How to learn the weights between two losses?

Thank you for your comment.

Yes, that’s right.
If you have loss1, loss2, and loss3, which are cross entropy loss, cross entropy loss, and MSE loss respectively, you should pass “is_regression = torch.Tensor([True, True, F
alse])” for the constructor.

I’d like to hear whether this multi task loss implementation works in your setting, too.

Can I ask where is this equation from? I cannot find it in the paper

The equation is derived from the last paragraph of the section “3.2. Multi-task likelihoods”.

1 Like

Dear all,
thanks for your hints on MTL loss. I am experimenting with MTL loss since a while now and I am facing some problems. I am in a situation where I am doing image to image regression with two different losses. After trying (many) different things I found that initializing sigmas to one gives the best tradeoff between performance across the two different tasks.

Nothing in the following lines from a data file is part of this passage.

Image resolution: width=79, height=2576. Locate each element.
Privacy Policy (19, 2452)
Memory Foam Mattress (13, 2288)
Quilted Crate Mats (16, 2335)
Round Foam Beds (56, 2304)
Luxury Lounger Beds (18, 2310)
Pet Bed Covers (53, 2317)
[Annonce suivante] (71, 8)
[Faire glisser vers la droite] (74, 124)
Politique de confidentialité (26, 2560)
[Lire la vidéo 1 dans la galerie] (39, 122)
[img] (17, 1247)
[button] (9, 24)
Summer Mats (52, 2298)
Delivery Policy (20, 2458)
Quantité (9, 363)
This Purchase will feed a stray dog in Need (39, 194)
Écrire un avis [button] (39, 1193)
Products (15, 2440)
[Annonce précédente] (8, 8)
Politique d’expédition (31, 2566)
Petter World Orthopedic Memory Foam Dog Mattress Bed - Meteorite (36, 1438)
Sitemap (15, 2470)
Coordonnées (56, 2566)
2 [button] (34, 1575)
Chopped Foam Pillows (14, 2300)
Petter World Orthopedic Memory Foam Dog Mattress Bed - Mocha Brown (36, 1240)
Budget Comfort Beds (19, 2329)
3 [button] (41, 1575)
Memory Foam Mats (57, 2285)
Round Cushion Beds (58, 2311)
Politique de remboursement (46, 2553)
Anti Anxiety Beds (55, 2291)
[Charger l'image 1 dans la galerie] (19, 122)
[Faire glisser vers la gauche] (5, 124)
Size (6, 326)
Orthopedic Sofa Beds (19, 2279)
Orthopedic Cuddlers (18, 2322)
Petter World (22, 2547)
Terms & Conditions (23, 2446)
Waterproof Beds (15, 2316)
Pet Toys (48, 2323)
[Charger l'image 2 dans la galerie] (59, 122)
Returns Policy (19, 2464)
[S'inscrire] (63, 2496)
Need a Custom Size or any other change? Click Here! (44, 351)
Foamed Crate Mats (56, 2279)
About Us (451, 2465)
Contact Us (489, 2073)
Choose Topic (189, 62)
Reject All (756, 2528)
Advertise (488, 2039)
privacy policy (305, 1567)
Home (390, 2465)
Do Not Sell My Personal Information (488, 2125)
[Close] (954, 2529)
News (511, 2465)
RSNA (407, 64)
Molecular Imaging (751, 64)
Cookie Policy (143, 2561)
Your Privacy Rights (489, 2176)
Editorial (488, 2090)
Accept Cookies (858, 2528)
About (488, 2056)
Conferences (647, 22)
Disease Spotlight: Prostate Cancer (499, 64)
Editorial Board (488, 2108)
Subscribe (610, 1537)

The problem is that one sigma is increasing and the other is decreasing. Can this be considered normal? Since my experiment is GPU intensive, I am experimenting with a short training schedule for prototyping. However, the increasing sigma lead to much worse performance when trying the full training schedule, leading to complete different (very bad) results.

Thanks for your help!
Stefano

I tried implementing @Tony-Y’s MultiTaskLoss() example above to balance the 3 loss terms in our https://github.com/ultralytics/yolov3 repo, but no luck. The total loss did reduce, but 90% of the loss component was made up of the self.eta constants. Our 3 balance parameters ended up between 1.0 and 2.0. One thing I realized may be missing is a constraint that all loss weights sum to 1 for example, but I did not explore further.

We have used hyperparameter evolution to successfully balance our loss terms (at great GPU expense), but this evolves to a specific task (i.e. YOLOv3 COCO with 80 classes), making it a suboptimal solution for loss balancing for people adopting the repo for their custom datasets.

    total_loss = torch.Tensor(loss) * torch.exp(-self.eta) + self.eta

Do not want to complicate things? Accumulate gradients.

loss1.backward()
loss2.backward()
optimizer.step()

Interesting idea, but

RuntimeError: Trying to backward through the graph a second time, but the buffers have already been freed. Specify retain_graph=True when calling backward the first time.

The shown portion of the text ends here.